Crystal structures of ^EcSC-2 adduct (A) solved at 1.22 Å resolution (PDB ID: 8PAY) and ^EcSC-3 adduct (B) solved at 1.37 Å resolution (PDB ID: 8PAT); the electron density is shown in gray around the covalent bond formed with His175; the carbon atoms from the warheads are highlighted in magenta and orange, respectively. (C) Superimposition of the crystal structures of ^EcSC-1 complex (light blue), ^EcSC-2 (pink, RMSD of atomic positions with ^EcSC-1 complex = 0.498 Å (316 to 316 atoms)), and ^EcSC-3 (beige, RMSD of atomic positions with ^EcSC-1 = 0.461 Å (334 to 334 atoms)) adducts. (D) Zoom on the covalent bonds showing the rotation of His175 on ^EcSC-2 compared to ^EcSC-1 and ^EcSC-3 crystal structures.

Figure 5

(A) Structure of compounds 6–9. The spacer Gly-Pro-Arg was used for biotinylated peptides 6, 8, and 9. (B) Histidine 175 is essential for the formation of a covalent adduct with 6. His-tag purified wild-type or H175G ^EcSC were incubated with or without compound 6 or the cognate biotin-labeled noncovalent peptide ligand 8. SDS-PAGE electrophoresis of the incubated SC and Coomassie blue staining (top) reveals a mobility shift only when 6 is incubated with the wild-type SC, but not with the H175G mutant.
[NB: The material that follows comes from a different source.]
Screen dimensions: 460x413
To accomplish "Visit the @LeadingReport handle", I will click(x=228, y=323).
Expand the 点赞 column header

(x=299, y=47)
Staining of biotinylated products (bottom) identifies the shifted band as the covalent 6-^EcwtSC complex (SI. 7 and Figure S12). (C) SC-binding competition assay. Purified His-Tag-SC was incubated with a fixed amount of 6 (10 μM) and increasing concentrations (0–200 μM) of the noncovalent high-affinity SC binder 7 as indicated. Covalently bound biotinylated peptides were revealed after SDS-PAGE separation and infrared dye coupled streptavidin labeling (see SI. 8). The relative fluorescence detected in each lane was plotted against the noncovalent competitor concentration. (D) Pull-down experiments following co-incubation of E. coli whole cell lysate with compound 6. Covalent reaction products were captured onto streptavidin-coated magnetic beads and analyzed as described above. The M_w of the most intense band detected (around 40 kDa) indicates that the major reaction product formed is likely the covalent 6-SC adduct. (E) Spectral-count-based proteomic analysis of pull-down experiments in whole cell lysate. The volcano plot displays the log₂ fold change (x axis) against the–log₁₀ adjusted p-value (y axis) for all proteins enriched when using peptide 9 (control, left part of the graph) compared with SC-binding peptides 6 (green circles) or 8 (red circles). Cut-offs (dashed lines) of log₂ FC > 1 (ratio >2) and −log₁₀ adj p value >1.3 (adj p value <0.05) were applied to highlight significantly enriched proteins (see SI.9 and Tables S10).

Figure 6

Time-dependent increased inhibitory effect on SC-dependent DNA synthesis of compound 6 as compared to 8 necessitates the presence of H175 on the SC. SC-dependent DNA synthesis was measured after preincubation of the indicated E. coli SC variants (either wild-type or H175G mutant) with or without compound 8 or 6 for the indicated period. Results presented are the mean (±sd) of 3 independent assays. Statistically different results are indicated (*: p value <0.05). See SI. 11 and Figure S16 for experimental details and gel images.